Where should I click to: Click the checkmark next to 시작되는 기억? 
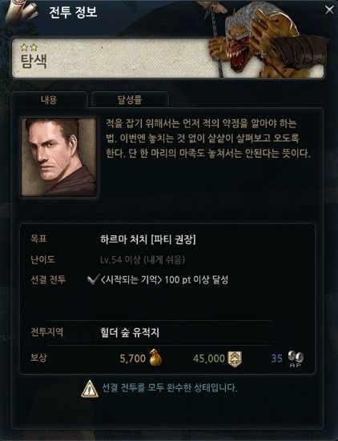click(x=94, y=279)
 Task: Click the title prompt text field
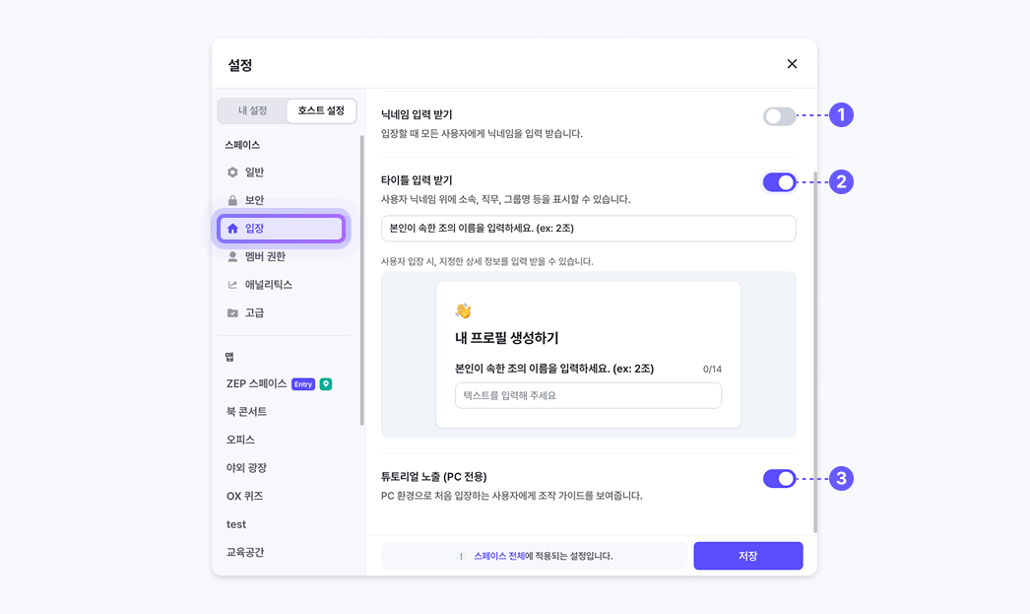(588, 229)
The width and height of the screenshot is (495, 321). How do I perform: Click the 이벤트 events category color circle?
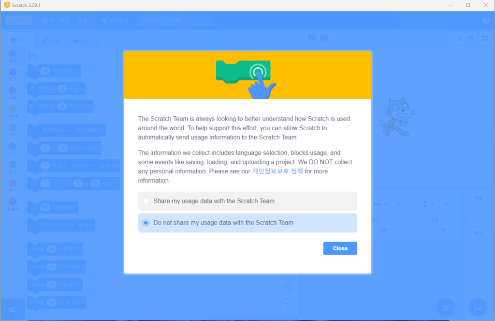point(13,109)
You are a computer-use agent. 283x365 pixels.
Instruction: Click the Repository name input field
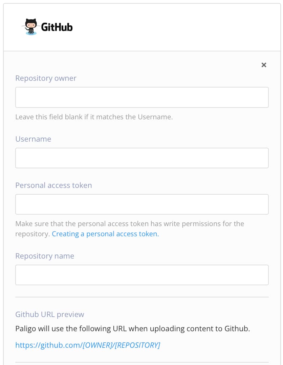[x=142, y=275]
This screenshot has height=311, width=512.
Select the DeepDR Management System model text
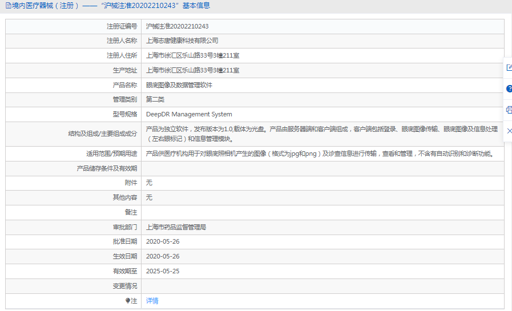tap(189, 114)
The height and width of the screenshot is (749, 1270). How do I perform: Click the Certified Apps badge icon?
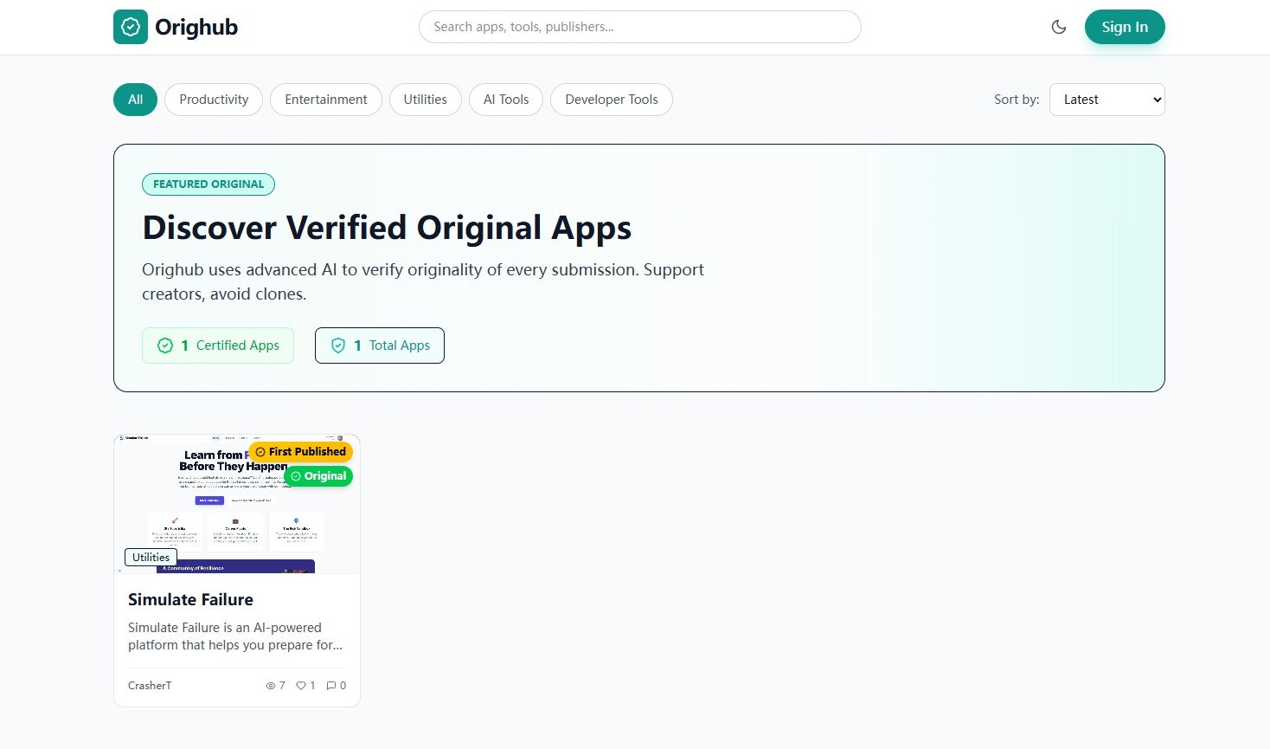(165, 345)
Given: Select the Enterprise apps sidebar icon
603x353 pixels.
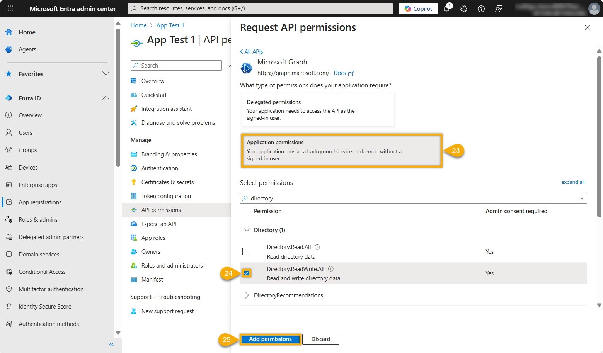Looking at the screenshot, I should (9, 185).

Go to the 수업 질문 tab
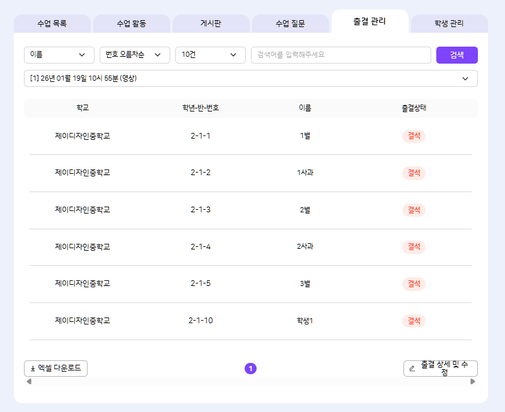[290, 24]

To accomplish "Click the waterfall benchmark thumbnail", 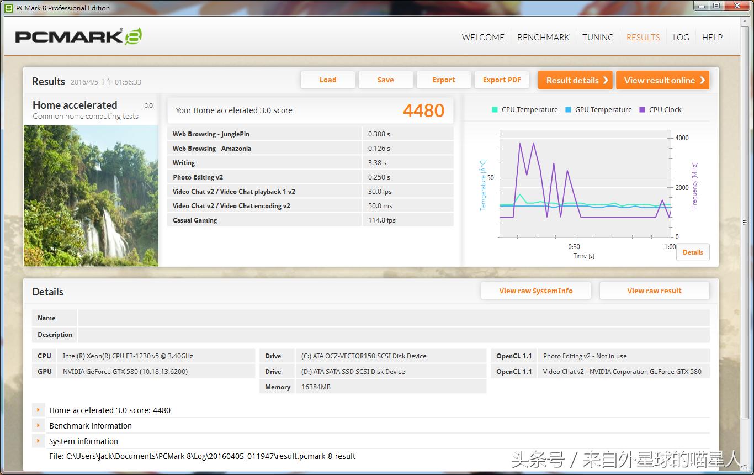I will [x=91, y=196].
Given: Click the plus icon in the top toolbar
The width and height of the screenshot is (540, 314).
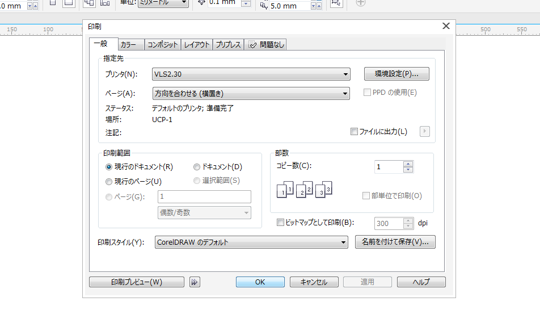Looking at the screenshot, I should tap(360, 3).
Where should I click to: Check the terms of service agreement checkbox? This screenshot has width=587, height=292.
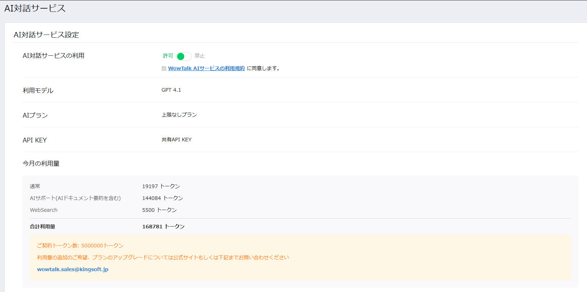(164, 69)
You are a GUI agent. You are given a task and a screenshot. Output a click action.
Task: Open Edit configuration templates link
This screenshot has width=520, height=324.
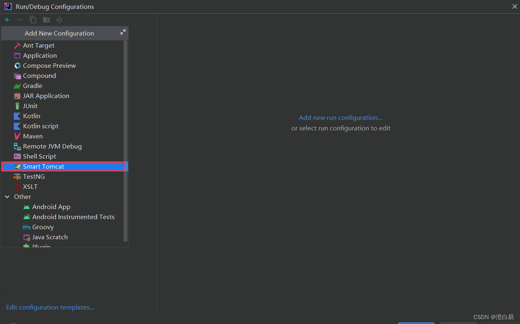pos(50,307)
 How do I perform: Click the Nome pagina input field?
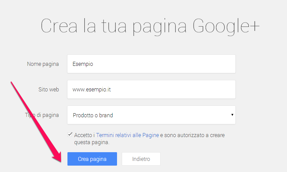tap(151, 64)
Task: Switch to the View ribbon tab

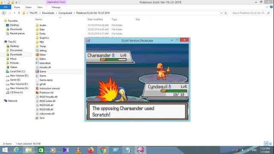Action: (40, 7)
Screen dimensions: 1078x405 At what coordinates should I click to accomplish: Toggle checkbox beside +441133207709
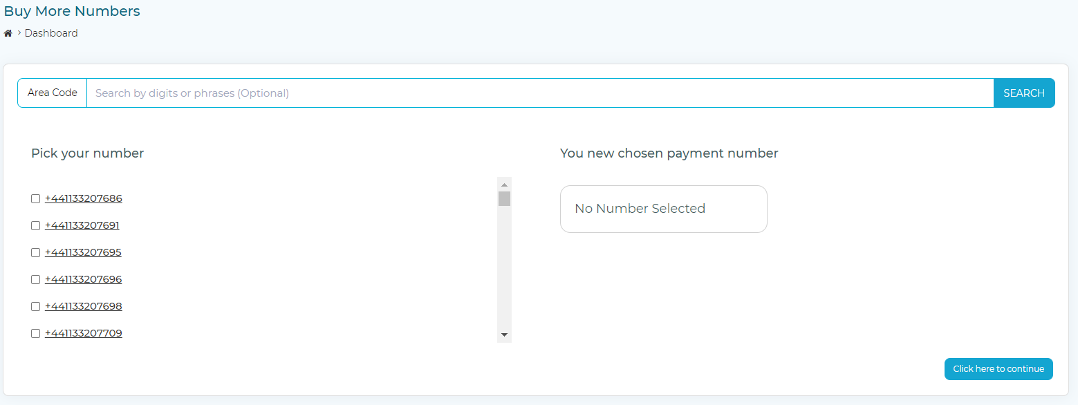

--

What needs to be done: If a line in the records contains the word "agent", copy it out.

Expected answer:
You are a computer-use agent. 283x365 pixels.
You are a GUI agent. You are given a task and a screenshot. Output a click action.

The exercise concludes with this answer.